+++ Listing +++

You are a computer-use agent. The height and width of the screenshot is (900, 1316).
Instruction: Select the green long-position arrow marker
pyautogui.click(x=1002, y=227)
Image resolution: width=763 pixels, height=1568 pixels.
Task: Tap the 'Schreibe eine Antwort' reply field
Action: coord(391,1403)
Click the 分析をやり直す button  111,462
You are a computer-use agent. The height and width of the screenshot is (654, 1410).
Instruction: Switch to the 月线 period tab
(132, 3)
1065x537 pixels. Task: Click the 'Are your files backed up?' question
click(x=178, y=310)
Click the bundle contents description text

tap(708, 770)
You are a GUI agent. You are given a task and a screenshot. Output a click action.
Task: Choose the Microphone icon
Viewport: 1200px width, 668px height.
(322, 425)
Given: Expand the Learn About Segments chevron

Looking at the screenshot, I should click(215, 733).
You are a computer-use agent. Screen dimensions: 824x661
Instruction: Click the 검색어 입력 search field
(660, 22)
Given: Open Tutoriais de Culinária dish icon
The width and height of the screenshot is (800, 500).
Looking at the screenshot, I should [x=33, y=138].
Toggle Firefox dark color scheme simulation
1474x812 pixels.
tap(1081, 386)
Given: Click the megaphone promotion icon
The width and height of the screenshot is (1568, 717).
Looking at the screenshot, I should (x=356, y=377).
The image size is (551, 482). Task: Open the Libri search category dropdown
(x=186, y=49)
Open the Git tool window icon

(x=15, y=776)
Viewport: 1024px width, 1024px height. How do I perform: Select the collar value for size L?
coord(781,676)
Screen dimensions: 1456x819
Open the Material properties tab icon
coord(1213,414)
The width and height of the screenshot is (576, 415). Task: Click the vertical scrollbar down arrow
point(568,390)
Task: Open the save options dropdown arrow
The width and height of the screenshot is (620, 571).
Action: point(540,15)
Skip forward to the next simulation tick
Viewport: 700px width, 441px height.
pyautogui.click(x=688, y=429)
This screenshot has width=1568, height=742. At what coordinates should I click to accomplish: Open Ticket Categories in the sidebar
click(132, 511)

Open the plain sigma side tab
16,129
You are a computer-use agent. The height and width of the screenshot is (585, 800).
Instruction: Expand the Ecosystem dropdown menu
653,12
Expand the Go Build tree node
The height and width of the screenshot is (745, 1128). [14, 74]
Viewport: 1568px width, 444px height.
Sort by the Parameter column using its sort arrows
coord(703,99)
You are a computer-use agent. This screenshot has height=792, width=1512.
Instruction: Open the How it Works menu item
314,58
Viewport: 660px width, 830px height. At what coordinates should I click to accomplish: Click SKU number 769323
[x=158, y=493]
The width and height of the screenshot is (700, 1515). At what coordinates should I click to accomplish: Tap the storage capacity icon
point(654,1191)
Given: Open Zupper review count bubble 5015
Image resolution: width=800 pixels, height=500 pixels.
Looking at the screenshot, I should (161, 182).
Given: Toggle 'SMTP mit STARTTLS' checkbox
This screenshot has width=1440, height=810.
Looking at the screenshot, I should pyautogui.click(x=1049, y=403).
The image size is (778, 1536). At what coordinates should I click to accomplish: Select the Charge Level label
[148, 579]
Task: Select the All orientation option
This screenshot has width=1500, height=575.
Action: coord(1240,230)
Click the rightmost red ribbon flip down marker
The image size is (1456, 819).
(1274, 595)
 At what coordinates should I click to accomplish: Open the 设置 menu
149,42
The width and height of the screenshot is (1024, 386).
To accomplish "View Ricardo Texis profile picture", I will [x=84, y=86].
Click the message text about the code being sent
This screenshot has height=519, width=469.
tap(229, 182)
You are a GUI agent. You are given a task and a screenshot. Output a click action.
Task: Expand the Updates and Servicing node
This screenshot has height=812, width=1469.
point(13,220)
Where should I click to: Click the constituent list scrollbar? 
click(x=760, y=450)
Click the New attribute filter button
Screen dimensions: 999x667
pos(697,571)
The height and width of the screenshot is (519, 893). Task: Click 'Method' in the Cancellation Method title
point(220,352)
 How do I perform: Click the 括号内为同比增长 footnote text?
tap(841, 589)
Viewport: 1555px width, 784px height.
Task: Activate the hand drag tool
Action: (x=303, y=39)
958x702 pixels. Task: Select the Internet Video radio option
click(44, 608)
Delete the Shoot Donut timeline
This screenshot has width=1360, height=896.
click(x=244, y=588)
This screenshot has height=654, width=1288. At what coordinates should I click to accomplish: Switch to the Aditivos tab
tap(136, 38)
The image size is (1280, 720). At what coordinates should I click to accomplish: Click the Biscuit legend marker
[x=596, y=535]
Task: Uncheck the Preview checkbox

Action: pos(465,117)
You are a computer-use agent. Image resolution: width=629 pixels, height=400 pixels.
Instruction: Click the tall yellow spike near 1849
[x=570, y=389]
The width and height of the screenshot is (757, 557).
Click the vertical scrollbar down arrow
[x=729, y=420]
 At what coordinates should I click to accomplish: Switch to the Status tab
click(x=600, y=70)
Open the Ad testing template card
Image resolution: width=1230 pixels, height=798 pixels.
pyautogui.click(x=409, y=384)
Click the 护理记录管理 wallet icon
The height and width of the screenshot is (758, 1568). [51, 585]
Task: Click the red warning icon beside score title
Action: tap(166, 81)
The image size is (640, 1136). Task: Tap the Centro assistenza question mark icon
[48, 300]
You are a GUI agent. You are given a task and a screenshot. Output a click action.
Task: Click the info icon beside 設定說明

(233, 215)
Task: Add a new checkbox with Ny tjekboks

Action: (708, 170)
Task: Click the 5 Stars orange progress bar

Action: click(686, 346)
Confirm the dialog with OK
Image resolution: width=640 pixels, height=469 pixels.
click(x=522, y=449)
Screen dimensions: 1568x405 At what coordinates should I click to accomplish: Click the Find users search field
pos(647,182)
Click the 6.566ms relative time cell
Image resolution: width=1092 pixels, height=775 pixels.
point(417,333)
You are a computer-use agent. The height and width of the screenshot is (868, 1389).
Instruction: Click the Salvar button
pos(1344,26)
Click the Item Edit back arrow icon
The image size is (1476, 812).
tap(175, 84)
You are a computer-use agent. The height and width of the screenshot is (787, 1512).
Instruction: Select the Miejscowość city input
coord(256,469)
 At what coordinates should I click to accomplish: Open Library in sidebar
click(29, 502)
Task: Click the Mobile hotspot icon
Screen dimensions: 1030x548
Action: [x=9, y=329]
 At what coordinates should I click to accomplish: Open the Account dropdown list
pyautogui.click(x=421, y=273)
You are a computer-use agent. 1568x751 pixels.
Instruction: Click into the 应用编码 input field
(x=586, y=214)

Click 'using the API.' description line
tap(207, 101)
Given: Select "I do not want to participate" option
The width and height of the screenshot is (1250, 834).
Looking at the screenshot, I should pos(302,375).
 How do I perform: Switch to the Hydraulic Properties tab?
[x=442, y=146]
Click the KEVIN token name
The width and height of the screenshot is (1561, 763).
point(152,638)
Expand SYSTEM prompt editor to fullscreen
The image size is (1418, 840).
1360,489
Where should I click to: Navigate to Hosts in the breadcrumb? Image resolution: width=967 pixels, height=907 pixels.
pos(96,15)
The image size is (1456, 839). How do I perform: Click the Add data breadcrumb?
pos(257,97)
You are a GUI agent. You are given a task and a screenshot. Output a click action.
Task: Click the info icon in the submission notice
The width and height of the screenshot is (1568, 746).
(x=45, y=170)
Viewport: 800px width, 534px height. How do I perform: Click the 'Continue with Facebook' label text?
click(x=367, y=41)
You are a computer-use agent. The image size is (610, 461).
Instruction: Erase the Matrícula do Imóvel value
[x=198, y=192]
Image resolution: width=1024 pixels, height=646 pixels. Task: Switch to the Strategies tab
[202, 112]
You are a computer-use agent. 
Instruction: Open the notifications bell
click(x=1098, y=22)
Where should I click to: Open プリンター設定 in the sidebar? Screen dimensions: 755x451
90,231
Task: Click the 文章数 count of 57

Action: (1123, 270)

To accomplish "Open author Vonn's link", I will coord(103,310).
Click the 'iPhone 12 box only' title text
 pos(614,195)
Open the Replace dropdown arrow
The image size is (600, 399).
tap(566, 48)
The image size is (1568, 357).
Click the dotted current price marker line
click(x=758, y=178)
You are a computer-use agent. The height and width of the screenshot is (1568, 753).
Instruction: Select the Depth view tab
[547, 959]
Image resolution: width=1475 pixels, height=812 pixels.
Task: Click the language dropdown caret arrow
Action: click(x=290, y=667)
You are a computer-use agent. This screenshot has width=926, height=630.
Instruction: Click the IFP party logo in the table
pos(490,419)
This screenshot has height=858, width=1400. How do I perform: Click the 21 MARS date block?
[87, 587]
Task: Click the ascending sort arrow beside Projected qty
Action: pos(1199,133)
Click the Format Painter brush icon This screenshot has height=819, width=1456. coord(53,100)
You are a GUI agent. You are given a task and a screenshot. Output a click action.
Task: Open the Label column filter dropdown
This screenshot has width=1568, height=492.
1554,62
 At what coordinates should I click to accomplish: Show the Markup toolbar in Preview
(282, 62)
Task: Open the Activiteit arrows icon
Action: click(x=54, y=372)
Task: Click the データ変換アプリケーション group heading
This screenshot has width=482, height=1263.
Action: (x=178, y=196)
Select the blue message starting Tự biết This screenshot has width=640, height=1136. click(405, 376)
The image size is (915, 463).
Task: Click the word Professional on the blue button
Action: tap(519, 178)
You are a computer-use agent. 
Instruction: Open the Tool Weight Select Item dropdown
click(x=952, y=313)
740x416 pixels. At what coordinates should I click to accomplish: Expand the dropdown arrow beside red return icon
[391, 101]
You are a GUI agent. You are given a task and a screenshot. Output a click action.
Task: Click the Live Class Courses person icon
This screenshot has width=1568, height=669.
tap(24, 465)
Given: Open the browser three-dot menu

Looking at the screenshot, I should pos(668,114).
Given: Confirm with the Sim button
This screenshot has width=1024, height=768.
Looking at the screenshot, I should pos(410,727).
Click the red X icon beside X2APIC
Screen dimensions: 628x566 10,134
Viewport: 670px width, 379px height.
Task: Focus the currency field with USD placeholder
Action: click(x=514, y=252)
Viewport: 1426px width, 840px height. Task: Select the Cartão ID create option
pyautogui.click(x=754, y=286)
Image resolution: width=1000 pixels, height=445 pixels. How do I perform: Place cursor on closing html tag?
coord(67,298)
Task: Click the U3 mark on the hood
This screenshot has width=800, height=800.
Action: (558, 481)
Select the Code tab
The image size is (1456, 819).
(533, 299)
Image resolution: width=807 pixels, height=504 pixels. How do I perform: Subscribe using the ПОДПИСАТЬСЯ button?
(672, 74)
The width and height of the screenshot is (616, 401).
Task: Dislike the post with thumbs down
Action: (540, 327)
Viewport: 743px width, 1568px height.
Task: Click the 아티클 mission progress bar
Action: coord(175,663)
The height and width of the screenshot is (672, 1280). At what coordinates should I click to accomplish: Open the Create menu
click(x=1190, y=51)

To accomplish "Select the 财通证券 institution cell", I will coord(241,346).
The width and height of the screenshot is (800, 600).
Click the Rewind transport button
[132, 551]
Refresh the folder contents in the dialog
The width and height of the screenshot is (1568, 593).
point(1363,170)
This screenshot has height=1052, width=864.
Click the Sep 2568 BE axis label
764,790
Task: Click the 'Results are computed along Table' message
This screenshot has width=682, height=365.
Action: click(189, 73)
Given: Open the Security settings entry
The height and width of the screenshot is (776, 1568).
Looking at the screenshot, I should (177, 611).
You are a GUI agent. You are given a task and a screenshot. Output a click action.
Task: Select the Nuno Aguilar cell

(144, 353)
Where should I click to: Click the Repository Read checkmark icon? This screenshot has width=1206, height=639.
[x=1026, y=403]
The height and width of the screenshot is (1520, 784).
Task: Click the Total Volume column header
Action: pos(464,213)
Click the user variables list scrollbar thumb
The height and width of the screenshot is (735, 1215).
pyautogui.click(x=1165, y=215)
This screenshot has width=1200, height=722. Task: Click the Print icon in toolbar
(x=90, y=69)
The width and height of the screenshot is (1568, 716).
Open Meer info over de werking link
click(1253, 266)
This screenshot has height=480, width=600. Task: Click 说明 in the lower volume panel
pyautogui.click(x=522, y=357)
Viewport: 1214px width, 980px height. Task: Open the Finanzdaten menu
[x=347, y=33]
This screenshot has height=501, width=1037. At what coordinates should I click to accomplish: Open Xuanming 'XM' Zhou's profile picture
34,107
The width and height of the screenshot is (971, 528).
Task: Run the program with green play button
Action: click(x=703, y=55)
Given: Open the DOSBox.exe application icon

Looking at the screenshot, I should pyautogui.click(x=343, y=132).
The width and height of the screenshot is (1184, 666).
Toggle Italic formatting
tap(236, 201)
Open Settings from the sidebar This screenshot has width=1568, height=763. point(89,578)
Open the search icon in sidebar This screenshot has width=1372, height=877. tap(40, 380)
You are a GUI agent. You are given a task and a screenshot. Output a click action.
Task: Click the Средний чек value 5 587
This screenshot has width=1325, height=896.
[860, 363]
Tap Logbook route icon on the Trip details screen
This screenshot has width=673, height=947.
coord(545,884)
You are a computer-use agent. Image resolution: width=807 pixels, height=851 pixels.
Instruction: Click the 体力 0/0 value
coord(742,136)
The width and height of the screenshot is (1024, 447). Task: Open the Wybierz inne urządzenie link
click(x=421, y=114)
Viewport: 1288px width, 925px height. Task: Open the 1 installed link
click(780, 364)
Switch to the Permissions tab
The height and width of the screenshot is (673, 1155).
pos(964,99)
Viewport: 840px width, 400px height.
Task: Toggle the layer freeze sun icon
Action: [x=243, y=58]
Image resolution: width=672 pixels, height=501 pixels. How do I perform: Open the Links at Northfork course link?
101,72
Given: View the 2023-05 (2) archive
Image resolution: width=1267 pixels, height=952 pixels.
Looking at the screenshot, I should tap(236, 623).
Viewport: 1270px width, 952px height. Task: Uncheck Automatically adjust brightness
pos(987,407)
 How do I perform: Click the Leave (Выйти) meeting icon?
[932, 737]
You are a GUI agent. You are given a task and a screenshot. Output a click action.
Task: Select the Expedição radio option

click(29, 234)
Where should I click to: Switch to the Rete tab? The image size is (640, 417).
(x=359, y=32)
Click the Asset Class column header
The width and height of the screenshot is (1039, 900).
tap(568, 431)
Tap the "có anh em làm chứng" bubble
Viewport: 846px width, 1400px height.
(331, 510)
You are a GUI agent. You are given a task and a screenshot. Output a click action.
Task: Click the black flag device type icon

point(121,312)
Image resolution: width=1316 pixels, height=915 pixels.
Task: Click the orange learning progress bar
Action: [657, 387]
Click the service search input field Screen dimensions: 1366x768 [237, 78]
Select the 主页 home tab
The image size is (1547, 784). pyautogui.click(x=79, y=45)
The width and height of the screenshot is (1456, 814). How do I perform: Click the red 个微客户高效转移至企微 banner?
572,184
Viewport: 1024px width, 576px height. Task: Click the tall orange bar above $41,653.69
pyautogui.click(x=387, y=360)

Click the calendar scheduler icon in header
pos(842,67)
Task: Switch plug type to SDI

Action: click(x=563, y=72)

+++

Find each line in the records above that includes the word "simulation", and copy those lines.

▶ [Response to the task]:
Toggle Firefox dark color scheme simulation
Skip forward to the next simulation tick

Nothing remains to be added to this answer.